How many lines of these entries include the string "computer"? State the number alone.

>>>>

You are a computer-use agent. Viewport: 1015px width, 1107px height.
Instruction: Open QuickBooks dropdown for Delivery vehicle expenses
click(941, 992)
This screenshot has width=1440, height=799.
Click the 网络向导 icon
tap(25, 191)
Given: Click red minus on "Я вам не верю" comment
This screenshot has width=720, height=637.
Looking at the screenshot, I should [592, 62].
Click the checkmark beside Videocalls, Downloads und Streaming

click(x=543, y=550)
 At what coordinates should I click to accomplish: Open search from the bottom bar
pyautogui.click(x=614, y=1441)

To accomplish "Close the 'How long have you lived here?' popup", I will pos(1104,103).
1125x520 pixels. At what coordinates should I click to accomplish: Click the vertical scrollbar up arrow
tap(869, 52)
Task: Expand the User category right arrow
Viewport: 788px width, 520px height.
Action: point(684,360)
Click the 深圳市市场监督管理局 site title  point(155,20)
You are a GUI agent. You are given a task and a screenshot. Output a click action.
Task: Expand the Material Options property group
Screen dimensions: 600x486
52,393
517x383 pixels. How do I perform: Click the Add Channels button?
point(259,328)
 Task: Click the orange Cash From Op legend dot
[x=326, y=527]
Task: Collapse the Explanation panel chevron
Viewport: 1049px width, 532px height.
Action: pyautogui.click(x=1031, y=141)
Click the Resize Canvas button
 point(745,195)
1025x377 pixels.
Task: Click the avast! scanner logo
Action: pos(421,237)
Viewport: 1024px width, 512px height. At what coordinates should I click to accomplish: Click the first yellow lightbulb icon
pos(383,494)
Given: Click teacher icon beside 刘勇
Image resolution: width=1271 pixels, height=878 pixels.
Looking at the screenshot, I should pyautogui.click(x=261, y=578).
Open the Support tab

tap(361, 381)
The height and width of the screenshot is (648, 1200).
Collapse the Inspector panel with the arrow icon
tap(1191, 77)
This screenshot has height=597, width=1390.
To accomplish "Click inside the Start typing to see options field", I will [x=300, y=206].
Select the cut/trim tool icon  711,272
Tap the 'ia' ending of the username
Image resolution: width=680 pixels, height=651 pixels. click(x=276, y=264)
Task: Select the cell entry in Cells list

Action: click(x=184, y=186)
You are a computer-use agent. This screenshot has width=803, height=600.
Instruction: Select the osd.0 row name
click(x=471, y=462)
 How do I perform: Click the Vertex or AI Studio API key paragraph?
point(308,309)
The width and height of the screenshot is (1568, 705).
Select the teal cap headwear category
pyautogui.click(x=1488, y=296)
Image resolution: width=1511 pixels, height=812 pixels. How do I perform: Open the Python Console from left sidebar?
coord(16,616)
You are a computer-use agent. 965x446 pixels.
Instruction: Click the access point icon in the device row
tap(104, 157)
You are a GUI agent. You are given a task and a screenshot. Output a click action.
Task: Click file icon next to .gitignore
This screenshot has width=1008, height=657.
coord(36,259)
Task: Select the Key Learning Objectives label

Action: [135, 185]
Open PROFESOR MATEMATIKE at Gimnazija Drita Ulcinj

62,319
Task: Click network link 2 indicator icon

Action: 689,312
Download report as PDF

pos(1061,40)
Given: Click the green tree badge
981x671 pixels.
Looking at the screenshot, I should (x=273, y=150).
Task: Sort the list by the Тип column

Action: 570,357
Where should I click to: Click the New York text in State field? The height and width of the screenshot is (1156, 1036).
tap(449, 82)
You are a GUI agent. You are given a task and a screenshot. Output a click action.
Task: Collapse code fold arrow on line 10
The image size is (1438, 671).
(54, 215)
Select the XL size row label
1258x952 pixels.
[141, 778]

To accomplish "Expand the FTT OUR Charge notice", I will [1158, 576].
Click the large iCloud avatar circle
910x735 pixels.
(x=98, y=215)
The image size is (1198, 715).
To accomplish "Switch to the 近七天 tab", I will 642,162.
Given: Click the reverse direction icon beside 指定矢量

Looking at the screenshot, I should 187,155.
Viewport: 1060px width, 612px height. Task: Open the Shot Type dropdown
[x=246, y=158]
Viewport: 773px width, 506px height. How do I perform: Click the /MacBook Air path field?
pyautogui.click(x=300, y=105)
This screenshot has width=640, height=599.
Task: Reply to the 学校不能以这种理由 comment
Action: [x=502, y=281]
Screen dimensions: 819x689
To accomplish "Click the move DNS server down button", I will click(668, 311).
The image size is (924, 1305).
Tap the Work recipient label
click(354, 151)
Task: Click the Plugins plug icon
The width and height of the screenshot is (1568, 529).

<<<<

Answer to this problem:
3